Visual Arts Centre

To talented artist from Jilin, Singapore is home

SINGAPORE – It is a father-and-daughter team effort behind Chinese landscape painter Liu Guo’s eighth Singapore solo exhibition.

The 57-year-old is displaying 25 mainly winter and autumn scenes of Mount Changbaishan in China’s Jilin province, his birthplace. The exhibition is curated by his 23-year-old daughter Iola, a gallery owner in Singapore.

Their connection to Singapore goes back nearly 20 years, to the day the National Arts Council (NAC) invited the artist to live and work here under its Foreign Artistic Talent Scheme.

The scheme, launched jointly by the NAC and the Immigration and Checkpoints Authority in 1991, has since given permanent residence status and citizenship to close to 100 artists, musicians and dancers from all over the world, including Mr Liu.
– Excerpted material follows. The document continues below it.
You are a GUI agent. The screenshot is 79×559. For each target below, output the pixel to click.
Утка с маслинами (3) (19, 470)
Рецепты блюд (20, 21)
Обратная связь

He first exhibited here in 1992. When he returned for a second show in 1995, he was spotted as an artistic talent Singapore would like to have.

The following year, Mr Liu, his interior designer wife Wu Xiaoqing, their daughter Iola, then five, and son Tristan, 13, moved into a three-room Housing Board flat in Bedok, bought with money from the sale of his paintings.

Madam Wu, 48, recalled how the letter inviting them to Singapore and signed by then NAC chairman Tommy Koh arrived at their Jilin home in the middle of 1995, but they did not know what it said until they found someone to translate it into Chinese some months later. “By then it was already a month before the expiry of the six-month standing invitation.”

They packed their bags almost immediately, and arrived here in February 1996, days before Chinese New Year.

Iola attended local schools before getting a degree in accounting and finance from the Australian National University in 2011.

Tristan did his national service before going back to a Jilin university for a degree in environmental design, graduating in 2008. Married with a seven-month-old son, he works with his mother in the inte- rior design firm she set up in 1998.

Meanwhile, artist Liu, who travels extensively in China and elsewhere to paint and lecture, spends only about two months a year at their Singapore home, now a three- bedroom condo in Pasir Ris.

He said: “We decided to move here because of the sincerity of the Singapore Government and we love this country for its cleanliness and multiracial population.”

He is happy that his wife and children have become Singapore citizens, and that “most of all, my grandson is born here”.

Ambassador-at-large Tommy Koh said: “I met his daughter recently at the gallery she opened in Tanglin Shopping Centre and was impressed by her.”

Liu Guo’s current show – The Pulse of Nature – is on daily at the Fullerton Hotel from 10am to 8pm till Feb 7. Admission is free, and 15 per cent of the proceeds from sale of his works will go to the Singapore General Hospital’s Needy Patient Fund.